When the mafia was more secretive and deeply embedded in these Sicilian villages there were fewer downsides to inducting someone from an upstanding social position because odds were against it creating a widespread scandal. In modern times, the scandal of mafia membership isn't worth the cost and you can see where John Montana in Buffalo lost virtually all of his prestige both in the mafia and in legitimate circles when it came out that he was a mafia leader.

It is still worth the cost to criminals, racketeers, and members whose occupation doesn't require them to appear completely legitimate. Being identified as a member might mean more LE scrutiny, but being ID'd as a member doesn't directly stop them from making a living on the street and could actually help their ability to operate on the street. However, if a member's entire persona is legitimate, being identified as a member can damage his ability to stay legitimate. Like with that obscenely wealthy Colombo member with the car dealerships, his entire use to them is through his legitimate influence and wealth. I'm not using his name because there has been some controversy with his name in the public domain, but he's a member and we all know it. He wouldn't have gone after people for publicly calling him a member if he didn't think it damaged his reputation in some way.

It's easier to downplay mafia ties in today's world when someone is an associate vs. a confirmed member. Father Louis Gigante is the type of priest who would have become a made member if he was a Sicilian who lived a couple of generations earlier. He was both an active civic figure and a diehard mafia sympathizer. But nobody has ever been able to label him a member, which is to his advantage in an era where we call these groups "crime families". The idea of a priest being labeled a "soldier" in a "crime family" makes that priest virtually useless as a resource today, whereas some vague info in the 1800s about a priest being a "man of honor" in the "Fraternal Hand" is something else entirely.

The reality, though, is that Father Gigante was as deeply involved in the mafia community as many members and I doubt the priests who were Sicilian mafia members were fearsome gangsters. The mafia didn't induct priests so that they would run around with a knife between their teeth extorting the congregation -- most priests were already massively influential figures in the community and the mafia had far more to benefit from a priest who did his priestly duties and used his authority to benefit the mafia.

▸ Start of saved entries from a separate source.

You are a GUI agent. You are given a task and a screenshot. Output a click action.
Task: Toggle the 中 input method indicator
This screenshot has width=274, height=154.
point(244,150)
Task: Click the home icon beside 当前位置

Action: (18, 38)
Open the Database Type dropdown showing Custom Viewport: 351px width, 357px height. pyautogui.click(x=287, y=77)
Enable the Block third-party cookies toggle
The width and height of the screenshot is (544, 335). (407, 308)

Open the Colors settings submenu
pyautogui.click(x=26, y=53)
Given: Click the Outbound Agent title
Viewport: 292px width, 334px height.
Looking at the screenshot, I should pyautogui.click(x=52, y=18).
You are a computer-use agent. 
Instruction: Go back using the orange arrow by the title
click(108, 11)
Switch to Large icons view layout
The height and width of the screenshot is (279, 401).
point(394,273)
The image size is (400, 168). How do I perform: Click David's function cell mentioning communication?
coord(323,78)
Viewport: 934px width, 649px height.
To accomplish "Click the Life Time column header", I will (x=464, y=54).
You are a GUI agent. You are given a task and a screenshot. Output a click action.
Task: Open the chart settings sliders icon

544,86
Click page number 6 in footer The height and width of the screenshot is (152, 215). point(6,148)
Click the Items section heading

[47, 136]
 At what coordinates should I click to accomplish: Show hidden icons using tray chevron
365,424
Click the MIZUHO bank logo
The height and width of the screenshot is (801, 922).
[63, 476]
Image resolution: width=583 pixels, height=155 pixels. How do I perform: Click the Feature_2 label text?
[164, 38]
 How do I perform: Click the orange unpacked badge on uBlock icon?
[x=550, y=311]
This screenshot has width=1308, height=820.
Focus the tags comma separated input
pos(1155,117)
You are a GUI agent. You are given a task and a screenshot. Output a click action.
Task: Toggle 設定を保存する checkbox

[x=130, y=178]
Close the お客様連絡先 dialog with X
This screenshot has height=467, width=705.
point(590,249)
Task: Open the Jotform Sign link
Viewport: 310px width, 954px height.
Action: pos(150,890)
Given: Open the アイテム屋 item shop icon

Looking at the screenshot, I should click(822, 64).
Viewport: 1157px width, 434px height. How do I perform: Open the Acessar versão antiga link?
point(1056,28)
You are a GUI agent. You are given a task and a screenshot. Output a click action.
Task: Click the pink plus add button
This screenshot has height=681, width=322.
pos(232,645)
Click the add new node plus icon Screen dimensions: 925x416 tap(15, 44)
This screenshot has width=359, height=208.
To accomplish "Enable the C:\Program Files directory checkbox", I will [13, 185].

It brings to mind the lore about Salvatore Maranzano studying in the priesthood. When I first read that, my brain assumed Maranzano had a choice between becoming a priest or becoming a mafioso. I don't even think I thought about it. Looking at it now, it's possible Maranzano could have become both a mafioso and a priest. It shows you the range of personalities that become priests given how close he's alleged to have come to becoming one.